▶ [Objective]:
Render the material below as a JSON list of strings, one string per line, skipping blank lines and leaving out the pictures.

▶ [Stored records]:
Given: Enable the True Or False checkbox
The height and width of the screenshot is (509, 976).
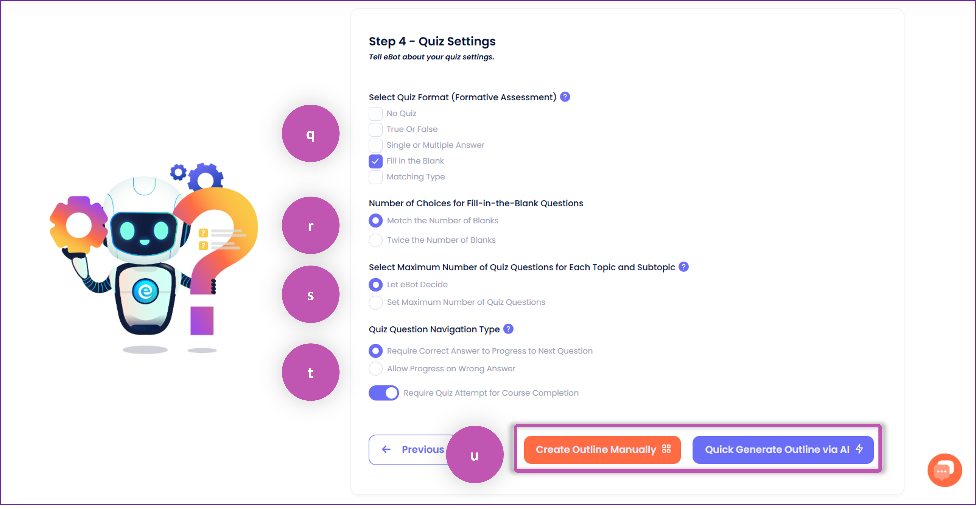Looking at the screenshot, I should coord(375,129).
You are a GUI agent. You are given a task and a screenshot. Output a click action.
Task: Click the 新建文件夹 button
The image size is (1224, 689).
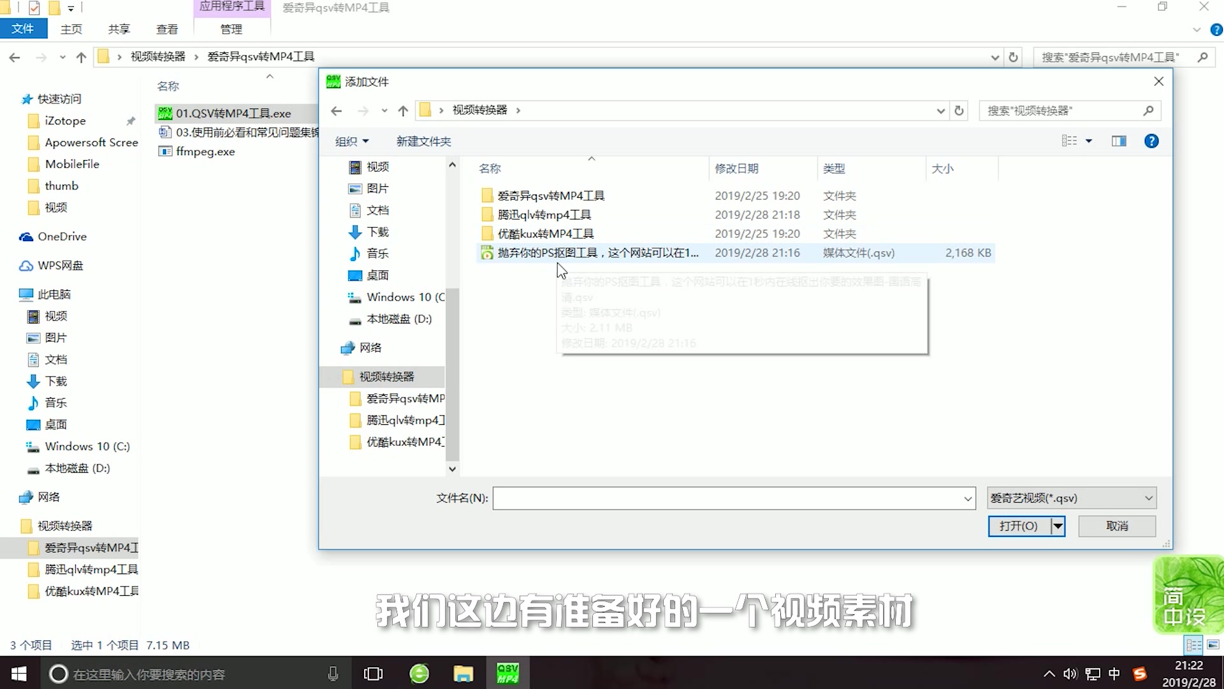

▶ [Full response]:
[
  "Given: Enable the True Or False checkbox",
  "The height and width of the screenshot is (509, 976).",
  "Looking at the screenshot, I should coord(375,129).",
  "You are a GUI agent. You are given a task and a screenshot. Output a click action.",
  "Task: Click the 新建文件夹 button",
  "The image size is (1224, 689)."
]